The executive link capability is RB-sealed and is saved to CLR.

After returning from the target function we do these operations in reverse. All stack allocations are placed in private mappings and only capabilities that are explicitly provided by the caller compartment to the callee compartment can be used to exchange data between compartments.

Code Examples

Restricting Global Functions

Let's consider the following example in the restricted.c file. The first part of it shows one of the consequences of the rules described above. When using an indirect call to a global function, we may accidentally switch to Executive mode. This depends on how the capability for this global function was set up by the runtime initialisation (see init function). Such a function will usually inherit executable capabilities from the AT_CHERI_EXEC_RX_CAP root capability provided by the kernel, and this capability will have both EXECUTIVE and SYSTEM permissions by default.

This is why we will need to change the initialisation procedure and remove the EXECUTIVE and SYSTEM permissions from all function pointers that are supposed to be used by the restricted code. However, we may also want to keep executive copies of some of the global functions to use them from executive code (e.g. for setting things up or managing compartments).

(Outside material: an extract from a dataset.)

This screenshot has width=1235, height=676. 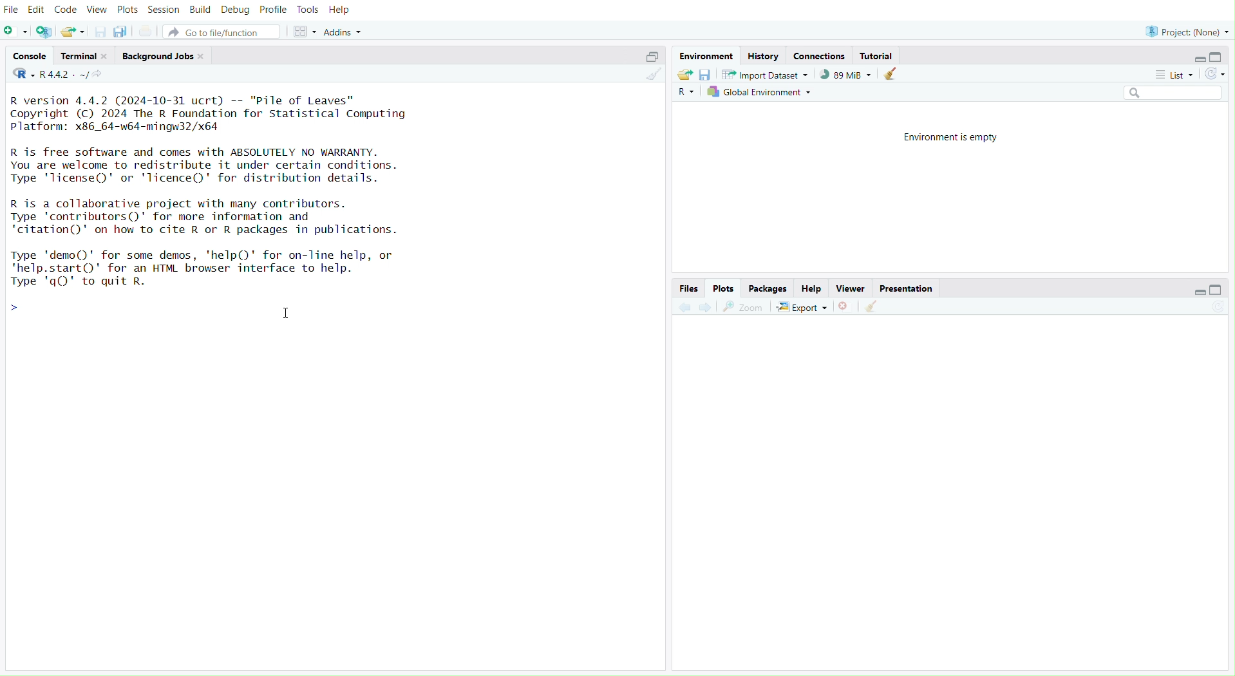 I want to click on Addins, so click(x=343, y=30).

This example is rather simple, and executive copies of the standard library functions are not needed as we can do everything via direct calls.

Creating a Compartment

We create a new instance of a compartment by calling (see include/rcmpt.h):

switch_t *cmpt_fun = create_compartment(target_fun, 2 /* pages */);

The returned capability is actually a sentry. It can be used in the same way as the wrapped target function target_fun. This sentry points to code generated on the fly from the _thunk function (see _thunk in src/start.S). This code will use near-relative load to access the compartment descriptor with the following information:

typedef struct {
    void *exec;     // executive pointer to switch trampoline (sentry)
    void *target;   // target function (sentry)
    void *tp;       // thread pointer (not used currently)
    void *sp;       // stack pointer
    void *cid;      // CID capability for the compartment
} thunk_data_t;

The thunk code branches to the capability in the exec field (it points to the _switch function and contains EXECUTIVE permission). The switch code runs in Executive mode and therefore can do the necessary setup before branching to the restricted target function.

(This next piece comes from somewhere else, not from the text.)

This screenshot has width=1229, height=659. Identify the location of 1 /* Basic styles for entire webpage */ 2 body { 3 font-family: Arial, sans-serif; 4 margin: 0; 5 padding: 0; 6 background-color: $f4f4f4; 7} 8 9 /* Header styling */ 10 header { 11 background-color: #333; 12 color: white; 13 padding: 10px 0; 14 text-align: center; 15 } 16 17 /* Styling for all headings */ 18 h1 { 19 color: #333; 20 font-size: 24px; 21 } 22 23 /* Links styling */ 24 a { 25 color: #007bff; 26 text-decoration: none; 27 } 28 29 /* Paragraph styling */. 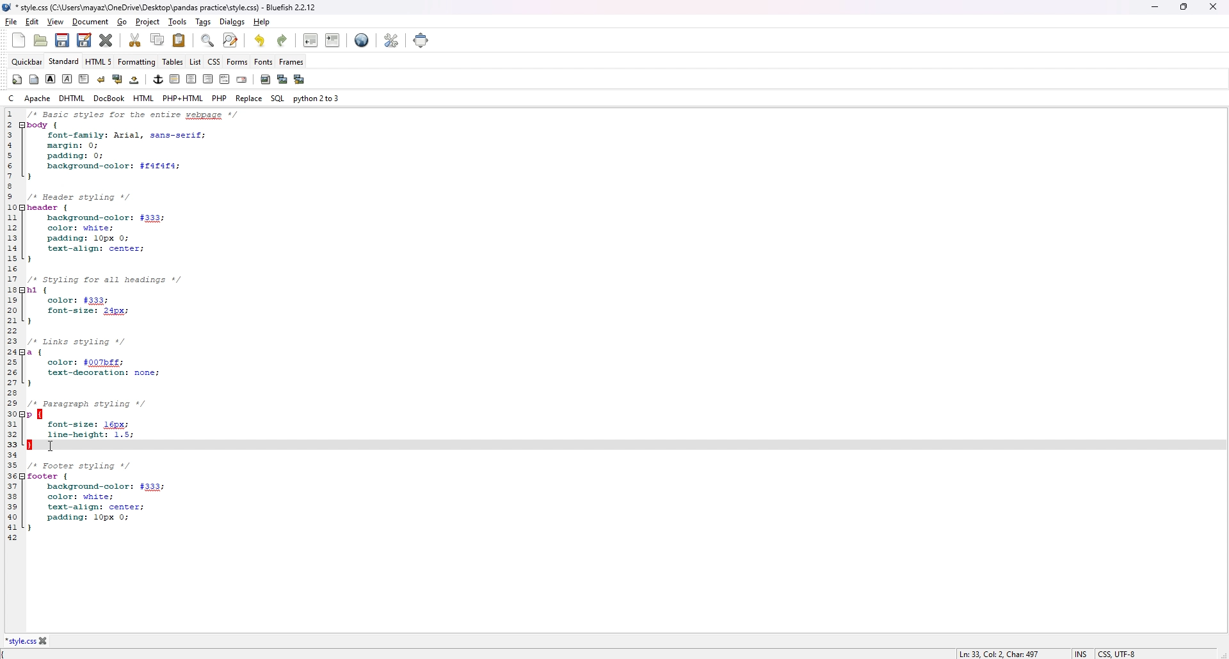
(124, 257).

Note that at this point if the target function pointer is executive the switch to compartment will not happen and the target function will remain running in Executive mode. In theory, the code that creates compartment instances via the create_compartment function will not have access to any executive function pointers. If it does, it can do the switch to the Executive mode just by doing an indirect call via it, in which case the compartment isolation will be breached. This is another reason why we should initialise any global function pointers with care. The check if the target function is restricted is not currently implemented.

Invocation of a compartment is simple: instead of

res = target_fun(arg0, arg1, arg2);

just use

res = cmpt_fun(arg0, arg1, arg2);

Note that variadic targets are not supported in the current implementation.

Nested Compartment Calls

In the same way as we call a compartment from the root compartment, we can also do nested calls and invoke other compartments. Every switch to the next compartment will use Executive mode and a separate stack frame on the executive stack to retain caller's data while running the callee.

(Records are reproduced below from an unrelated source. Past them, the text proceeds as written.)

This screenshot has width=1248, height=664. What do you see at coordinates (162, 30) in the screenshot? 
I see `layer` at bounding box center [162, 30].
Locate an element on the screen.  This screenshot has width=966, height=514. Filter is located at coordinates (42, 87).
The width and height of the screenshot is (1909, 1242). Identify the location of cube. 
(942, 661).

Private Data of the Compartment Manager

Note that compartment manager holds global object that contains data that can be used to escape for a compartment. In this implementation it remains unprotected. To solve this problem, we can use the BRS-sealed capability pair (see the privdata example in the compartments folder). This suggests that in practice the switch-to-restricted compartments might co-exists with the branch-to-sealed-pair compartments. However, we could also use private memory mapping to store this global object and keep the capability pointing to it on the executive stack that would be inaccessible from any compartments (including the root compartment).